Small noncoding RNAs in the germline

Abstract

Small noncoding RNAs have emerged as potent regulators of gene expression, especially in the germline. We review the biogenesis and regulatory function of three major small noncoding RNA pathways in the germline: The small interfering RNA (siRNA) pathway that leads to the degradation of target mRNAs, the microRNA (miRNA) pathway that mostly represses the translation of target mRNAs, and the newly discovered Piwi-interacting RNA (piRNA) pathway that appears to have diverse functions in epigenetic programming, transposon silencing, and the regulation of mRNA translation and stability. The siRNA and miRNA pathways are present in the germline as well as many somatic tissues, whereas the piRNA pathway is predominantly confined to the germline.
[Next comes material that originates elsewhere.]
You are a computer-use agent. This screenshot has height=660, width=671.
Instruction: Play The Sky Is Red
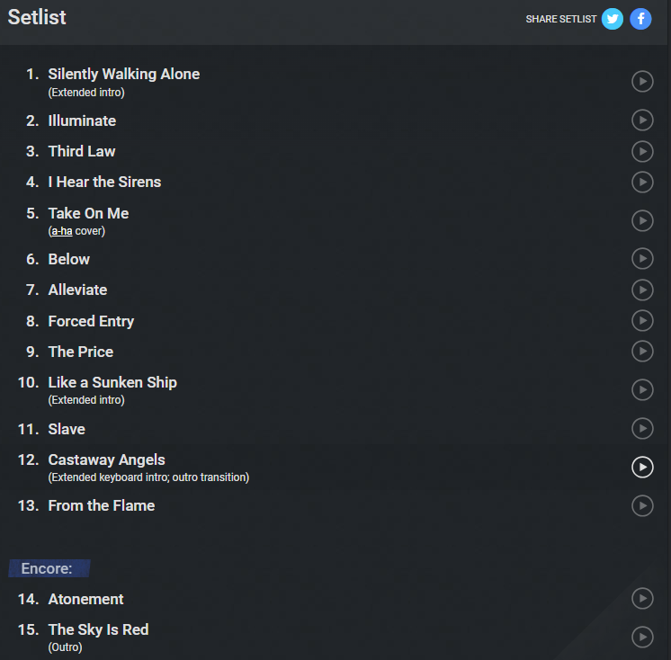click(x=642, y=637)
Investigation of the three small RNA pathways has started to reveal a new dimension of gene regulation with defining roles in germline specification and development.

Figure 1.

The PIWI/Ago family of proteins. (A) Schematic representation of the amino-terminal (N-term), PAZ, Mid, and PIWI domains of Drosophila Piwi. (B) Crystal structure of Thermus thermophilus Ago bound to a 21-bp guide RNA (red) and a 19-bp target RNA (blue). Figure created from data from Wang et al. (2009). (C) Radial cladogram of the Piwi (black branches) and Ago (gray branches) subfamilies. Human, mouse, zebrafish, and selected Caenorhabditis elegans Piwi and Ago proteins are shown.

Figure 2.

The siRNA and miRNA pathways. (A) Endogenous siRNAs are produced from inverted repeats or bidirectional transcription. The long dsRNA precursors are transported into the cytoplasm by Exportin5. Exogenous siRNAs are introduced by viral infection or transfection and are localized to the cytoplasm. In both cases, long dsRNAs are processed by Dicer to form mature siRNAs that are then incorporated into RNA-induced silencing complexes (RISCs) which mediate target cleavage. (B) miRNAs are produced by transcription of pri-miRNA precursors from miRNA genes, which are processed to pre-miRNAs by the microprocessor containing Drosha and Dgcr8. Alternatively, pre-miRNAs are also produced by splicing of intronic sequences containing miRNA sequences. Pre-miRNAs are exported from the nucleus by Exportin and processed into mature miRNAs by Dicer. miRNAs are then incorporated into RISCs that can mediate translational silencing or activation.

Figure 3.

Biogenesis of piRNAs. (A) In somatic cells of the Drosophila ovary, antisense piRNA precursors are produced from uni- and bidirectional piRNA clusters and processed into mature antisense piRNAs through an undefined mechanism. These piRNAs are them bound by Piwi and exert divergent effects including epigenetic regulation, transposon silencing, and others. A similar biogenesis mechanism utilizing Miwi and Mili may function in pachytene mouse testes. (B) Within the Drosophila germline, Aub and Ago3 function in a piRNA amplification loop. Antisense piRNAs are maternally inherited and/or produced from uni- and bidirectional piRNA clusters and bind to Aub. Aub-piRNA complexes catalyze degradation of transposon mRNAs and sense cluster transcripts, producing sense piRNAs that are then bound by Ago3. Ago3-piRNA complexes then produce additional antisense piRNAs through degradation of antisense cluster transcripts. (C) A similar mechanism functions during generation of prepachytene mouse piRNAs. Mili binds sense piRNAs, likely produced from sense piRNA precursors. The Mili-piRNA complex mediates degradation of antisense cluster transcripts, and the resulting antisense piRNAs are bound by Miwi2. Miwi2-piRNA complexes then mediate destruction of transposon mRNAs, generating additional sense piRNAs that are incorporated into Mili-piRNA complexes.